Pointing to little more than his conviction, defendant has suggested on appeal that he was prejudiced as a result of counsel’s performance. However, “an unfavorable result does not compel a conclusion of ineffective assistance of counsel.” State v. Frame, 723 P.2d at 405. In demonstrating prejudice, it is not enough to show that the alleged errors “had some conceivable effect on the outcome” of the trial but, rather, defendant must show that a “ ‘reasonable probability exists’ that, but for counsel’s error, the result would have been different.” Id. “Reasonable probability” is defined as “that sufficient to undermine confidence in the reliability of the verdict.” Id. See also State v. Royball, 710 P.2d 168 (Utah 1985); State v. Leming, 688 P.2d 492 (Utah 1984).

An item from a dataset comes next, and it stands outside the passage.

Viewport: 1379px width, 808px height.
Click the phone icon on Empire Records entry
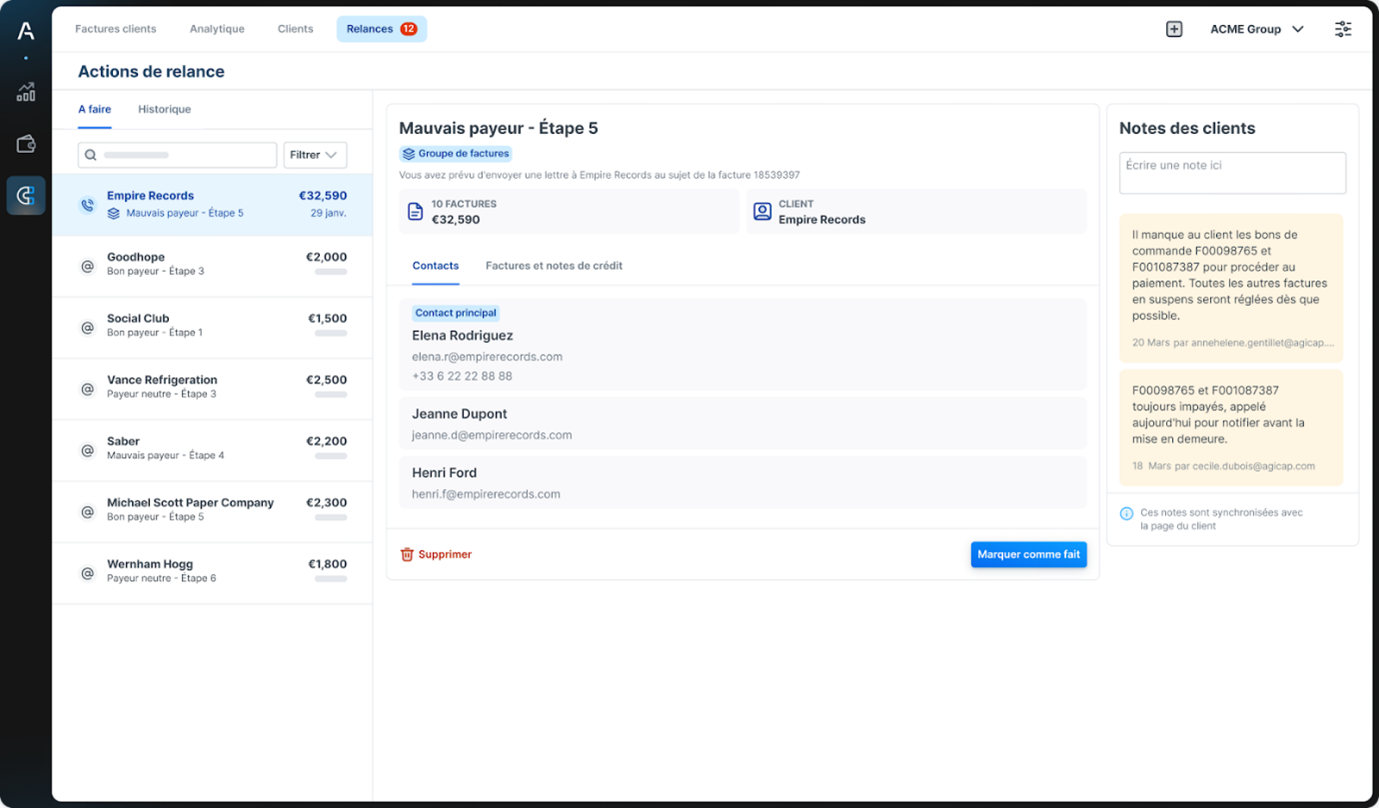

Defendant has failed to show that but for the alleged deficiencies of counsel there is a reasonable probability that the jury would have decided differently. Accordingly, his convictions are affirmed.

DAVIDSON and GREENWOOD, JJ., concur.
1

. As indicated, the trial court referred to its prior, positive experience with Ms. Palacios in finding defendant's representation had been adequate. A good overall reputation by counsel is no substitute for careful inquiry by the court since there is no guaranty even an excellent attorney, especially a very busy one, has not botched a particular case.

2

. The charges against defendant and the factual setting in which they arose would be a matter of routine for an experienced criminal defense attorney. Multiple interviews might have given defendant more of a sense that a committed advocate was diligently working on his behalf, but would not necessarily have furthered his cause.

3

. Defendant’s constitutional arguments are limited to the United States Constitution and we are not asked to consider whether the Utah Constitution requires more.

4

. Specifically, defendant claims counsel was deficient in (1) failing to challenge the propriety of defendant’s initial detention; (2) failing to challenge the unnecessarily suggestive identification procedure; and (3) in failing to impeach the identification testimony of a witness with a pri- or inconsistent statement.